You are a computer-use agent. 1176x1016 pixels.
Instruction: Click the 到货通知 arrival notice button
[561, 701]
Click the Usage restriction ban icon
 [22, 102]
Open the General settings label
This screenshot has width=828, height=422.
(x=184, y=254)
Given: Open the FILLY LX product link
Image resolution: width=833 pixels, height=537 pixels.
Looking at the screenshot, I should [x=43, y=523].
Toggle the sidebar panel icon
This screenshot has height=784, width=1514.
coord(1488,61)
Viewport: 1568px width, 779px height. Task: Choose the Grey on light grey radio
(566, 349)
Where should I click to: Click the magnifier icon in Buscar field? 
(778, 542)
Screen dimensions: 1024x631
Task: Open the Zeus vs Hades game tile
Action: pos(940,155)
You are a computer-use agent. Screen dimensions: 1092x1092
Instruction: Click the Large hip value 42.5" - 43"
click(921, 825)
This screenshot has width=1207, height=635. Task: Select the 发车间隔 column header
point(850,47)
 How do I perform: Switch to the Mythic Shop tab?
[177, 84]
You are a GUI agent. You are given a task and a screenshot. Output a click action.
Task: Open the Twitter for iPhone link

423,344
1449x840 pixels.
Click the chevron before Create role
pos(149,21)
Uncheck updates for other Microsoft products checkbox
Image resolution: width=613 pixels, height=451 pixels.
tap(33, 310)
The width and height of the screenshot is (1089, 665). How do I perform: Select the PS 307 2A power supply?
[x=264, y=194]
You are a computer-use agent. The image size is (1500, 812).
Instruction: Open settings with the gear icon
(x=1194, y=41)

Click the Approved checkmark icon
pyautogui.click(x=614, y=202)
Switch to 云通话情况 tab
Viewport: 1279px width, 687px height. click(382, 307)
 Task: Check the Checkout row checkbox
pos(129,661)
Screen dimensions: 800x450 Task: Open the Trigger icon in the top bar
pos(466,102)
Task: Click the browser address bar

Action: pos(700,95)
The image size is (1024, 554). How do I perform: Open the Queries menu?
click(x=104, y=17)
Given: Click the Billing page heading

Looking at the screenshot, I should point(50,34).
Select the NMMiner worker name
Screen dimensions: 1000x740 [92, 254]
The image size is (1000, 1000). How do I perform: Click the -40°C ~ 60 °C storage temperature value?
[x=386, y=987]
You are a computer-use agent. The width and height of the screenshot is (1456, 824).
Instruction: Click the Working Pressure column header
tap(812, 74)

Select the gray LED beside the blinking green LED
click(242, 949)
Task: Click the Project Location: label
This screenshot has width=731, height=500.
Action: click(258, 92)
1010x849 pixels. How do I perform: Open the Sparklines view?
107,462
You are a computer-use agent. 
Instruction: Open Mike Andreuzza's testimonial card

++++++

● **Challenge**: Number every line of the items above in a list, leaving out the blank lines.

● **Solution to this task**:
1. You are a computer-use agent. 1176x1016 pixels.
2. Instruction: Click the 到货通知 arrival notice button
3. [561, 701]
4. Click the Usage restriction ban icon
5.  [22, 102]
6. Open the General settings label
7. This screenshot has width=828, height=422.
8. (x=184, y=254)
9. Given: Open the FILLY LX product link
10. Image resolution: width=833 pixels, height=537 pixels.
11. Looking at the screenshot, I should [x=43, y=523].
12. Toggle the sidebar panel icon
13. This screenshot has height=784, width=1514.
14. coord(1488,61)
15. Viewport: 1568px width, 779px height. Task: Choose the Grey on light grey radio
16. (566, 349)
17. Where should I click to: Click the magnifier icon in Buscar field? 
18. (778, 542)
19. Screen dimensions: 1024x631
20. Task: Open the Zeus vs Hades game tile
21. Action: pos(940,155)
22. You are a computer-use agent. Screen dimensions: 1092x1092
23. Instruction: Click the Large hip value 42.5" - 43"
24. click(921, 825)
25. This screenshot has width=1207, height=635. Task: Select the 发车间隔 column header
26. point(850,47)
27.  How do I perform: Switch to the Mythic Shop tab?
28. [177, 84]
29. You are a GUI agent. You are given a task and a screenshot. Output a click action.
30. Task: Open the Twitter for iPhone link
31. 423,344
32. 1449x840 pixels.
33. Click the chevron before Create role
34. pos(149,21)
35. Uncheck updates for other Microsoft products checkbox
36. Image resolution: width=613 pixels, height=451 pixels.
37. tap(33, 310)
38. The width and height of the screenshot is (1089, 665). How do I perform: Select the PS 307 2A power supply?
39. [x=264, y=194]
40. You are a computer-use agent. The image size is (1500, 812).
41. Instruction: Open settings with the gear icon
42. (x=1194, y=41)
43. Click the Approved checkmark icon
44. pyautogui.click(x=614, y=202)
45. Switch to 云通话情况 tab
46. Viewport: 1279px width, 687px height. click(382, 307)
47.  Task: Check the Checkout row checkbox
48. pos(129,661)
49. Screen dimensions: 800x450 Task: Open the Trigger icon in the top bar
50. pos(466,102)
51. Task: Click the browser address bar
52. Action: pos(700,95)
53. The image size is (1024, 554). How do I perform: Open the Queries menu?
54. click(x=104, y=17)
55. Given: Click the Billing page heading
56. Looking at the screenshot, I should point(50,34).
57. Select the NMMiner worker name
58. Screen dimensions: 1000x740 [92, 254]
59. The image size is (1000, 1000). How do I perform: Click the -40°C ~ 60 °C storage temperature value?
60. [x=386, y=987]
61. You are a computer-use agent. The width and height of the screenshot is (1456, 824).
62. Instruction: Click the Working Pressure column header
63. tap(812, 74)
64. Select the gray LED beside the blinking green LED
65. click(242, 949)
66. Task: Click the Project Location: label
67. This screenshot has width=731, height=500.
68. Action: click(258, 92)
69. 1010x849 pixels. How do I perform: Open the Sparklines view?
70. 107,462
71. You are a computer-use agent. 
72. Instruction: Open Mike Andreuzza's testimonial card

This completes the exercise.